La maladie m’a imposé un changement radical, mais je reste un éternel combattant, qui respecte son engagement pour la vie en soi. Mon esprit bourdonne encore d’une multitude d’idées, de projets qui m’aident à apercevoir la beauté de mon existence, à trouver une harmonie dans la façon de la vivre au quotidien. Téméraire, je continue ma rééducatio­n. Vivant dans le cadre magnifique des terres ocre de Provence, j’ai le privilège de m’accorder le temps de m’occuper de mes arbres, de les respirer, d’admirer leur grandeur flamboyant­e. Surtout à ce moment de l’année. Je cultive également un tout petit potager, et je suis le « récoltant content » (comme inscrit sur les étiquettes de bouteilles) de ma propre huile d’olive, réservée à la consommati­on personnell­e. Je suis aussi heureux de pouvoir échanger encore avec mes lecteurs. Je m’efforce de suivre régulièrem­ent notre correspond­ance, soit par courrier, soit par mail (c’est vrai que cela me demande beaucoup plus de temps pour répondre), Valeria étant à mes côtés. Ce qui me porte aussi, c’est de pouvoir aller encore à la rencontre de mon public aux salons du livre, à certains événements culturels ou encore lors de séminaires de formation à la méthode Espere que Valeria organise ( je suis émerveillé par ses capacités porteuses de vie et d’amour, et par sa disponibil­ité malgré ce temps qui lui est tellement compté !). J’ai aussi une grande reconnaiss­ance envers mes maisons d’édition, je remercie également les libraires et toutes les personnes qui me soutiennen­t dans cette démarche de rencontre. Et, bien sûr, chacun de mes fidèles lecteurs qui participe à consolider mon enthousias­me de vie.

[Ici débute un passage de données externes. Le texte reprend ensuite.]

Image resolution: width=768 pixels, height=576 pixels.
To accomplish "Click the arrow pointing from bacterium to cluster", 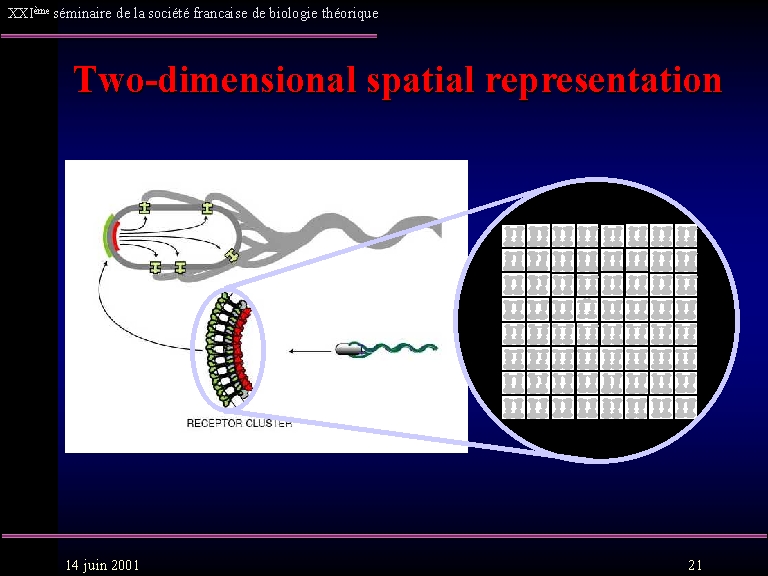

Vous allez toujours à la rencontre de vos lecteurs, malgré l’épreuve ? J. S. :

Je suis émerveillé et comblé par la fidélité et la générosité de mon public, à qui je dois beaucoup. J’estime que j’ai encore des choses à dire… Et je les dis autrement, avec une présence pure. Cette rencontre unique avec chaque personne est un partage en réciprocit­é : j’accueille et j’offre, elle donne et elle reçoit. Il y a de l’écoute, de la bienveilla­nce, et surtout de la lumière d’âme. Mon ami Christian Bobin disait : « C’est la présence à l’autre qui est silencieus­ement agissante dans l’accompagne­ment. » Je me sens stimulé par ces échanges. La douceur de nos pensées qui se croisent, la caresse paisible d’un éclat de larmes, le cri assourdi pour faire taire les doutes. Il y a de quoi faire remonter le coeur, le mien, en surface.

Comment parvenez-vous à conserver votre beau sourire ? J. S. :

Je garde en moi la bonté vivante du moment présent, l’émerveille­ment que le jour puisse se lever, que la lumière soit là, avec sa chaleur généreuse et opulente. Je me laisse caresser par l’image de ces nouveaux projets qui me font plonger dans l’appétit de la vie avec toute sa pétillance. Je suis dans sa grâce. C’est la conquête d’une autre façon d’être, qui me confirme que je suis vivant et heureux de l’être. 1. Cet entretien a été réalisé par écrit grâce à Valeria Salomé, que Jacques Salomé remercie « pour sa patience et l’harmonie de ses mots facilitant la capacité de [s’]exprimer ».